But more importantly, when +/- data is available I rarely depend so much on what the box scores tell me to make my cases. I don't find LeBron's or KG's impact more productive simply because they peaked with higher PER or Win Share valuations (though they did). I value them more highly because they very consistently provided more lift to their team's on-court results than Kobe did. To me, that's the most important thing that a player can do.

And as far as career accomplishments, I guess it depends on how you mean it. I'm inferring that you are counting championships in there. While I know that championships are the ultimate team goal, they're won just that way...as a team. When ranking individual players, I'm more concerned with how the player played than whether the team won titles. I DO care a lot about team impact, which is why I'm so into the +/- stats, but titles alone doesn't tell me all that much. And outside of those, yeah, I would say that both KG and LeBron both surpass Kobe in terms of career accomplishments.
 
By: The Professor
On: 3/23/2012 12:52:00 PM
Elsicilian, you raise an interesting point with your last sentence that I'd like to go into more, which is the thought that calling him an all-time great but not as good as Jordan or some of the other top-10 players of all time means that you are dissing Kobe.
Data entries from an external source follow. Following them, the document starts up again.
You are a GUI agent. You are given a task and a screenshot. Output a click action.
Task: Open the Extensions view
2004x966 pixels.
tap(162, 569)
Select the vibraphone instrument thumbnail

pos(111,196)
That is certainly the response of many Kobe fans on message boards, that if you don't agree that he's the very best then you must be a "Kobe hater". I don't necessarily agree.

I think that if you're evaluating the guy fairly, and just don't agree with someone else's valuation you can just have an honest difference of opinion. That's what sports debates are all about. Maybe in such a debate someone can make a very good case in change how I look at something...happens all the time. But having a contrary opinion doesn't, of itself, mean that you're dissing someone in my view. As long as you can support your case in the face of scrutiny, it's all good.
 
By: elsicilian
On: 3/24/2012 10:05:00 AM
Well said Professor, and a very good point; however, I think my characterization of him as a "slightly defective version of Jordan" actually is mildly insulting. Unfortunately, as we've both already noted, you can't really consider Kobe's game on its own terms (that is, outside the context of Jordan's game which it is so closely emulates), and it invariably suffers just a bit by the comparison.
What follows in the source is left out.